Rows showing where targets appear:

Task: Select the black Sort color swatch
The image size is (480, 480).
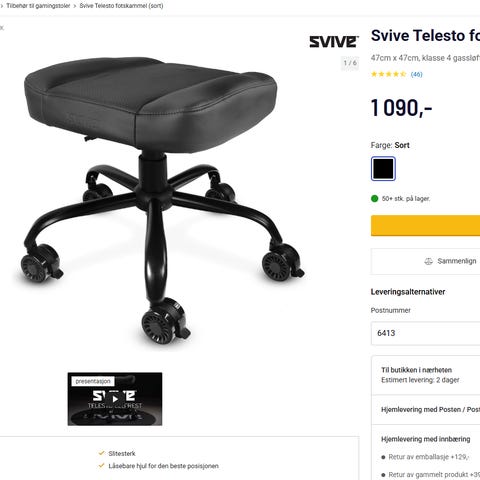Action: coord(383,169)
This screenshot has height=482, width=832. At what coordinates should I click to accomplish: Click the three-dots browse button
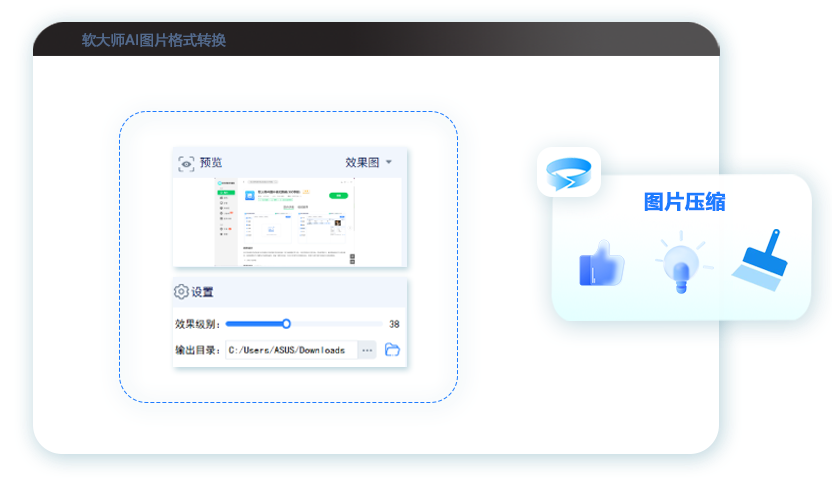point(367,350)
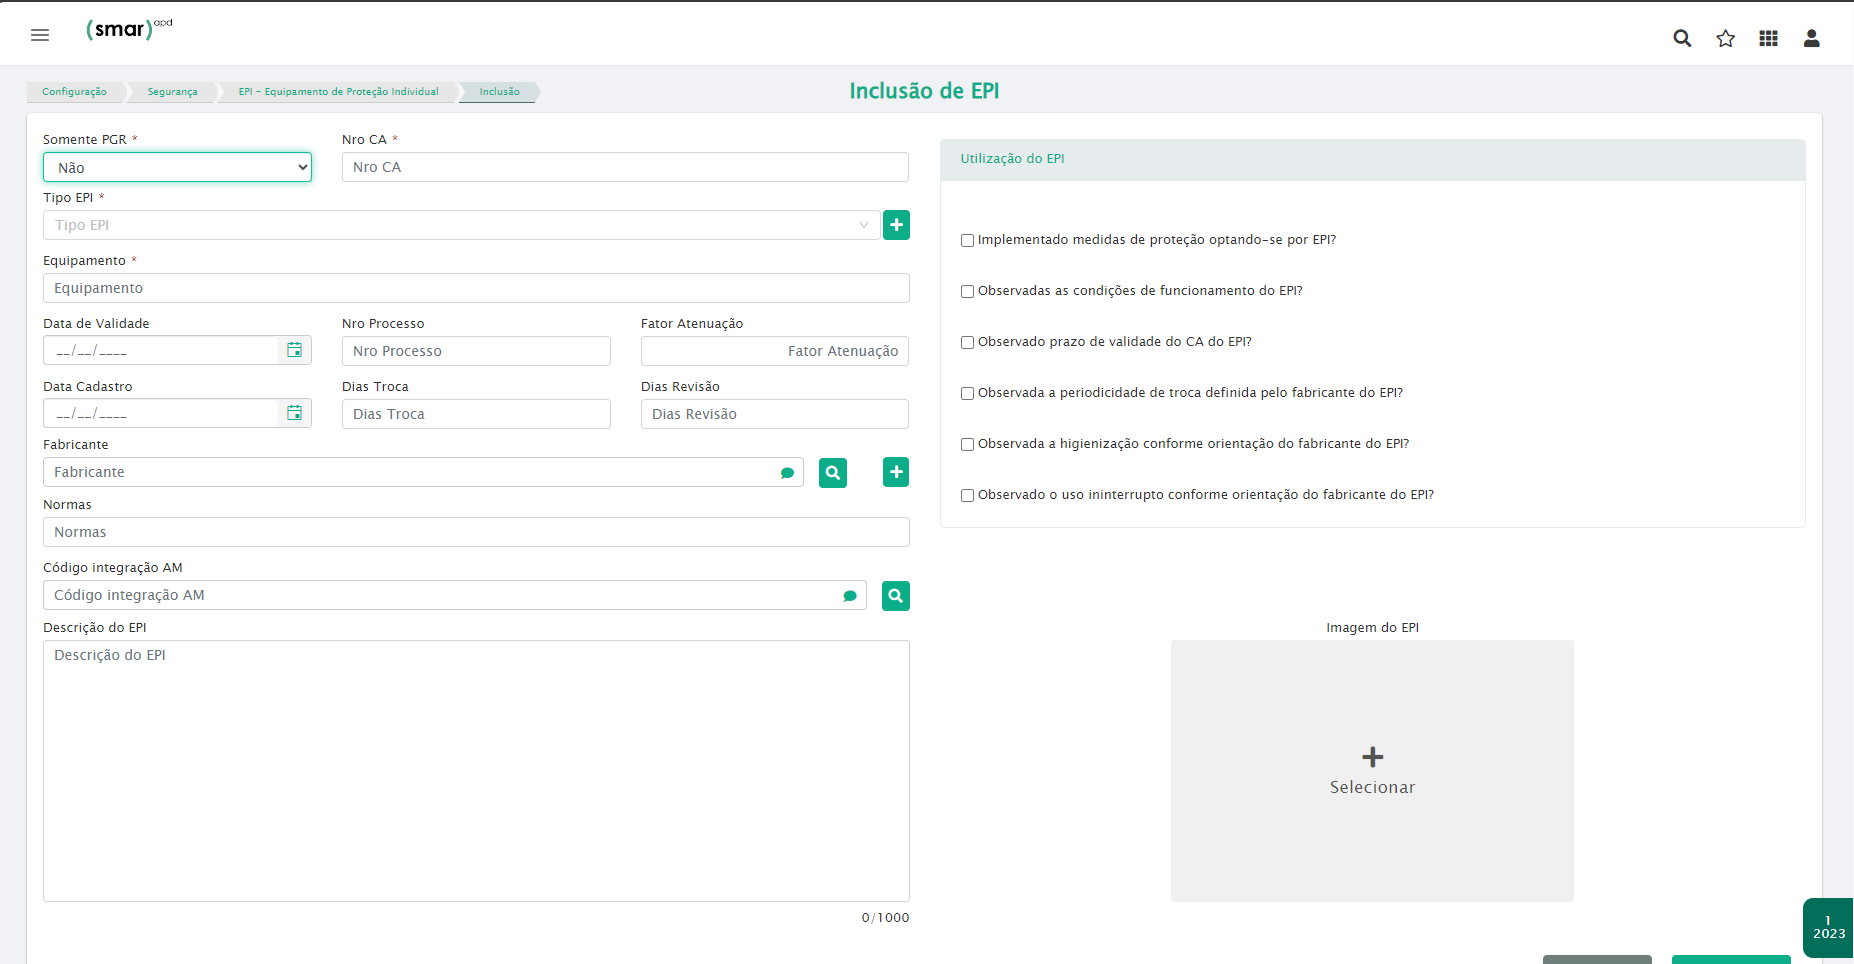Click the search magnifier in top bar

[x=1682, y=38]
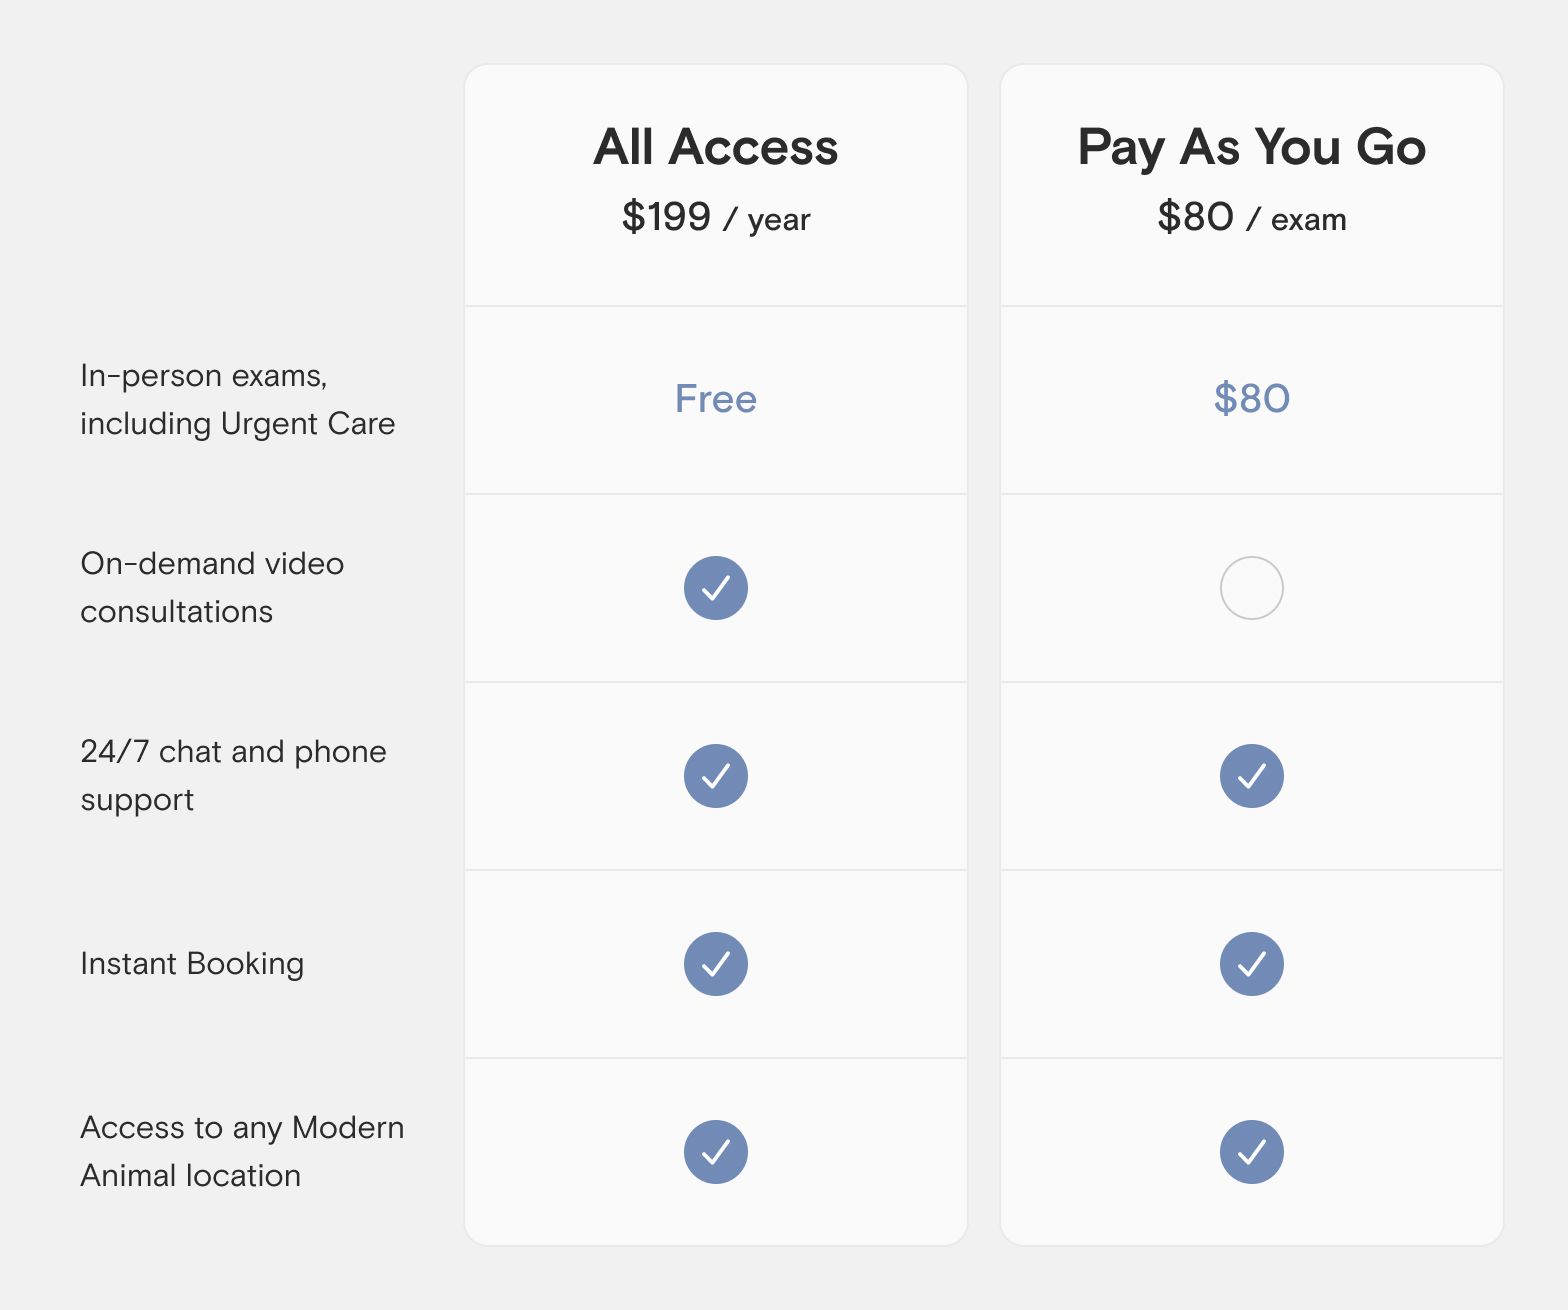Click the $80 / exam price

1252,217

### Direction
Pull every line from the records above verbatim, leaving out the pictures.

### Response to the exercise
Task: Select the black Sort color swatch
The image size is (480, 480).
Action: coord(383,169)
This screenshot has height=482, width=832. At what coordinates should I click to accomplish: Click the three-dots browse button
point(367,350)
Click the search magnifier in top bar

[x=1682, y=38]
Click the $80 / exam price

1252,217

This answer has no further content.